Reverseing a 1-D array - PYTHON

Question

How can I write a Python function that given an array A of numbers returns an array B that has the elements of A in reverse order? WITHOUT using the reverse function in python, and instead use a for loop?

This is what I have so far and then I call the function main() in the shell and it gives me some errors and one of them is 'B' is not defined.

def ReverseArray(A):
    n = len(A)
    for i in range(0, n-1):
        B[n-i-1] = A[i]
    return (B)

def main():
    A = [13, 21, 15, 38, 49]  # Test case for ReverseArray function
    B = ReverseArray(A)
    print(B)

Where did I go wrong?

Answer 1

You can iterate over a list backwards like this, then add each element to the list B.

def ReverseArray(A):
    B = list()
    for i in xrange(len(A)-1,-1,-1):
        B.append(A[i])
    return B

Answer 2

Your first problem, as you say, is that you haven't defined B.

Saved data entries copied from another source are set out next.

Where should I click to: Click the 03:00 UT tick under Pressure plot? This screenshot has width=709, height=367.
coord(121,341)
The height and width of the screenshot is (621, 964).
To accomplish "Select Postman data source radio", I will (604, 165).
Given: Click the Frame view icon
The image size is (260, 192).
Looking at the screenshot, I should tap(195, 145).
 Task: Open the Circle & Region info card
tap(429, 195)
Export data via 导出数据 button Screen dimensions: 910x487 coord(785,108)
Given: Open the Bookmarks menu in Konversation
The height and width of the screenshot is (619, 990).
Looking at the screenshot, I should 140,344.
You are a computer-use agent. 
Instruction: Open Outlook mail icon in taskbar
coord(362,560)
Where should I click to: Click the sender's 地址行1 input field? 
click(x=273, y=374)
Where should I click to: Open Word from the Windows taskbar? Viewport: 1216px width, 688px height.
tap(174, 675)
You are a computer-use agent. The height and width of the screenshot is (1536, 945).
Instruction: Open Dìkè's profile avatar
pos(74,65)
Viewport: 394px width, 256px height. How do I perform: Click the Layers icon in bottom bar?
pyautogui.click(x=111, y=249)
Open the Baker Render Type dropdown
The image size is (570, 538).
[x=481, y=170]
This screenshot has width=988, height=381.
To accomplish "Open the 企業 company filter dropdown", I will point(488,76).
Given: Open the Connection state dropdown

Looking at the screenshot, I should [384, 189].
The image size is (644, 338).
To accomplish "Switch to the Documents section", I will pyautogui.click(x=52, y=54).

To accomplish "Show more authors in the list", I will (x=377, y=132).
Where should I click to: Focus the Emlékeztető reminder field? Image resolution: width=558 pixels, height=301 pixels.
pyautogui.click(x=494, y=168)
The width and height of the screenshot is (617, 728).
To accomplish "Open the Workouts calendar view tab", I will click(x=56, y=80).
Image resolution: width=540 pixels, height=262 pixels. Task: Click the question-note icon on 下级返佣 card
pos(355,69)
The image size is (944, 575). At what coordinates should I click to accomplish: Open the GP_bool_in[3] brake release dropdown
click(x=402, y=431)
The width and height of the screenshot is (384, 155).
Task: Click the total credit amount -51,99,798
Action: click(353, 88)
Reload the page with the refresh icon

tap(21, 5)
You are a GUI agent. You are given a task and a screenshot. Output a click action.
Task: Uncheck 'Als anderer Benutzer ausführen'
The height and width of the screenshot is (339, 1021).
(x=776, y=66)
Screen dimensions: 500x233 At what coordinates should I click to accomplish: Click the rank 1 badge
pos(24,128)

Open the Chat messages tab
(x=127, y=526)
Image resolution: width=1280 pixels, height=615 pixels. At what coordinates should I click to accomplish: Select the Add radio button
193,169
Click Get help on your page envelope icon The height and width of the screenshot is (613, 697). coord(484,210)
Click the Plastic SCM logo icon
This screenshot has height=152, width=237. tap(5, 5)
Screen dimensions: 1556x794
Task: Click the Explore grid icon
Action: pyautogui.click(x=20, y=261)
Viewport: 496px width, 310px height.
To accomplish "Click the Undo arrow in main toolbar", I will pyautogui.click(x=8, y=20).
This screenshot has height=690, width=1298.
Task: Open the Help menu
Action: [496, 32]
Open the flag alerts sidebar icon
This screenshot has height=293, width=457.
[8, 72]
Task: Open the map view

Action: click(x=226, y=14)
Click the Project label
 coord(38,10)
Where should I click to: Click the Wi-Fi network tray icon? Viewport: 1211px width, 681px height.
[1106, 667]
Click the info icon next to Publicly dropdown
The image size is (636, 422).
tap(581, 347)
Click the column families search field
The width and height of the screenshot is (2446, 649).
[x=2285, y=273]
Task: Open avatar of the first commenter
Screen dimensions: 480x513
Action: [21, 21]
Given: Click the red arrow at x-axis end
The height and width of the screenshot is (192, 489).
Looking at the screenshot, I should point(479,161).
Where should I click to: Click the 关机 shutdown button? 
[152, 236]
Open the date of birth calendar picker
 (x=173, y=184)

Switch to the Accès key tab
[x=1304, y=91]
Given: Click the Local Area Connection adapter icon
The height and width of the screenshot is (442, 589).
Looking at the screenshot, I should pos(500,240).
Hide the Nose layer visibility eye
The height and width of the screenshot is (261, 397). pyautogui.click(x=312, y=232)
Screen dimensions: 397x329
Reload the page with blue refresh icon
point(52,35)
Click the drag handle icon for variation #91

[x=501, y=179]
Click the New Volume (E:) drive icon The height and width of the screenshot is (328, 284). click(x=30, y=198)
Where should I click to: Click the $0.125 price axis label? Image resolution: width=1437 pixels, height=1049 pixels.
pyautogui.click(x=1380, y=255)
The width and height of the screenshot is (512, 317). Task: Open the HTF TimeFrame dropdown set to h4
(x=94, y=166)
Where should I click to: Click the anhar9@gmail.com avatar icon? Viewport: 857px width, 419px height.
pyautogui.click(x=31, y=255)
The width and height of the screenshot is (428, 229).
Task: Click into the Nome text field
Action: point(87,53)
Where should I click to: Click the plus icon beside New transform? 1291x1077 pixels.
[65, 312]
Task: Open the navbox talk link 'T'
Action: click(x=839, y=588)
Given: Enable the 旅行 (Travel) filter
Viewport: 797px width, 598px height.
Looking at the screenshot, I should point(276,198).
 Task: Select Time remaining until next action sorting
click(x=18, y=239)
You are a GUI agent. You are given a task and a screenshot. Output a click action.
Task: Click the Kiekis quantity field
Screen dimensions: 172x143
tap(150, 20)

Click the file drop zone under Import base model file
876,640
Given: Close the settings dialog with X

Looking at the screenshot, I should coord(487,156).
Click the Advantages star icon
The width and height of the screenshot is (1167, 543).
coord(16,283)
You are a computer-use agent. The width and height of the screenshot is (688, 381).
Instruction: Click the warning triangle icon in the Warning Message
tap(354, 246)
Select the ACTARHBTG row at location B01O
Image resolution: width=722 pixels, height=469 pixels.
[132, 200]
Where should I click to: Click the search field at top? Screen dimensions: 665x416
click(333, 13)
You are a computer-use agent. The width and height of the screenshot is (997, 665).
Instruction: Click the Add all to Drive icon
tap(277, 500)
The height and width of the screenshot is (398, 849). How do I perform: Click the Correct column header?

The obvious answer is to define B. What's the starting value when you're accumulating a list? Presumably any empty list, right? So:

def ReverseArray(A):
    B = []
    n = len(A)
    for i in range(0, n-1):
        B[n-i-1] = A[i]
    return (B)

---

The next problem you'll run into is an IndexError from that B[n-i-1] = A[i]. That's because you're trying to modify B's items in-place, so it has to have n items to start with. In other words, you want something with as many items as A. How about a copy of A?

B = list(A)

Or, if you understand list comprehensions, this might be better:

B = [None for _ in A]

---

Finally, your algorithm is not actually correct. For example, given your A, n will be 5, so range(0, n-1) will be [0, 1, 2, 3]. This means you never set B[0] to anything.

You may not have realized that the Python range function returns a range that excludes the stop parameter. Just range(0, n) (or, more simply, range(n)) is what you want.